3. PII Check: Filters sensitive information from the content source (enabled by default).
  The following PII checks are currently supported:
  - Financial identifiers: Bank account numbers and credit card numbers, including Amex, Diners, Discover, JCB, Mastercard, Visa, and other types.
  - Government identifiers: Social Security Numbers (SSN).
  - Contact information: Email addresses, IP addresses, MAC addresses, phone numbers, and credentials such as access keys (restricted to bearer tokens only).
  Note: Use the skip_pii flag to disable the check.
4. OCR: Processes and extracts images from the content source.

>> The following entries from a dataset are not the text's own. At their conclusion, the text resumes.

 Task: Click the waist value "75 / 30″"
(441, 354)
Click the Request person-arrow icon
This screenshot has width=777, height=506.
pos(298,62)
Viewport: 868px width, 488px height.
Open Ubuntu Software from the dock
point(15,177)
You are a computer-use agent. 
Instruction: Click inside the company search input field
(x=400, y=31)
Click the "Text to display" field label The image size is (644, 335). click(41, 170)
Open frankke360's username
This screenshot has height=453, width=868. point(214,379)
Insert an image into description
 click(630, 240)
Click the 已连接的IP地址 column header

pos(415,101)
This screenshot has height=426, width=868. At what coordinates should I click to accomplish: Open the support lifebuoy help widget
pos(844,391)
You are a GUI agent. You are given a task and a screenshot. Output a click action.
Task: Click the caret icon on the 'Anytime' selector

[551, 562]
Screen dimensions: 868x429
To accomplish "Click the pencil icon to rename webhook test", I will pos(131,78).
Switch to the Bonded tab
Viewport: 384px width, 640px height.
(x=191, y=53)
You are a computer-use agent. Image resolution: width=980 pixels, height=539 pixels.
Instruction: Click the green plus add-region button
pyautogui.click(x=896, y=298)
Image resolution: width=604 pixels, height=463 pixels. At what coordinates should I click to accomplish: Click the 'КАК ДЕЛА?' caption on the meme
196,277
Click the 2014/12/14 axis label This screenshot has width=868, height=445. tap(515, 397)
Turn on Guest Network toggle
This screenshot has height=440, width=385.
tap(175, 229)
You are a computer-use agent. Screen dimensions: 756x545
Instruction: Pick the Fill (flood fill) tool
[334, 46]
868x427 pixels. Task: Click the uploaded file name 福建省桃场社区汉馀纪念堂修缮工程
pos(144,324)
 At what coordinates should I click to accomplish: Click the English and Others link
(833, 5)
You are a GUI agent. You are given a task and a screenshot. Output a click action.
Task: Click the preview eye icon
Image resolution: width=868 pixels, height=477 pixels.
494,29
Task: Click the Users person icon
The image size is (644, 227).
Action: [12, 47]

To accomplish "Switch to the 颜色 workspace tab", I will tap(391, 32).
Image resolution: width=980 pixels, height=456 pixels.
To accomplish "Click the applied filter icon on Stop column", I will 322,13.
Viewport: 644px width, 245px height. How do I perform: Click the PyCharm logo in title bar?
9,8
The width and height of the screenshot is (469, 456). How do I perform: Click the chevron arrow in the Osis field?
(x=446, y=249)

5. HAP: Checks for Hate, Abuse, and Profanity content. Files containing such content are not ingested (enabled by default).
  
  Note: Use the skip_hap flag to disable the check.
6. Click Ingest to begin processing.
Data in the processing stage appears under your defined collection source name from the specified bucket.
Once the ingestion completes, the collection source appears on the Content Ingestion page. You can:
- Search for a collection source by name using the search icon.
- Filter collection sources by type or ingestion status by using the filter icon.
- Delete collection sources by selecting them and clicking Delete.

What to do next

Use the AI Assistant to submit queries and receive relevant responses from the documents you ingested.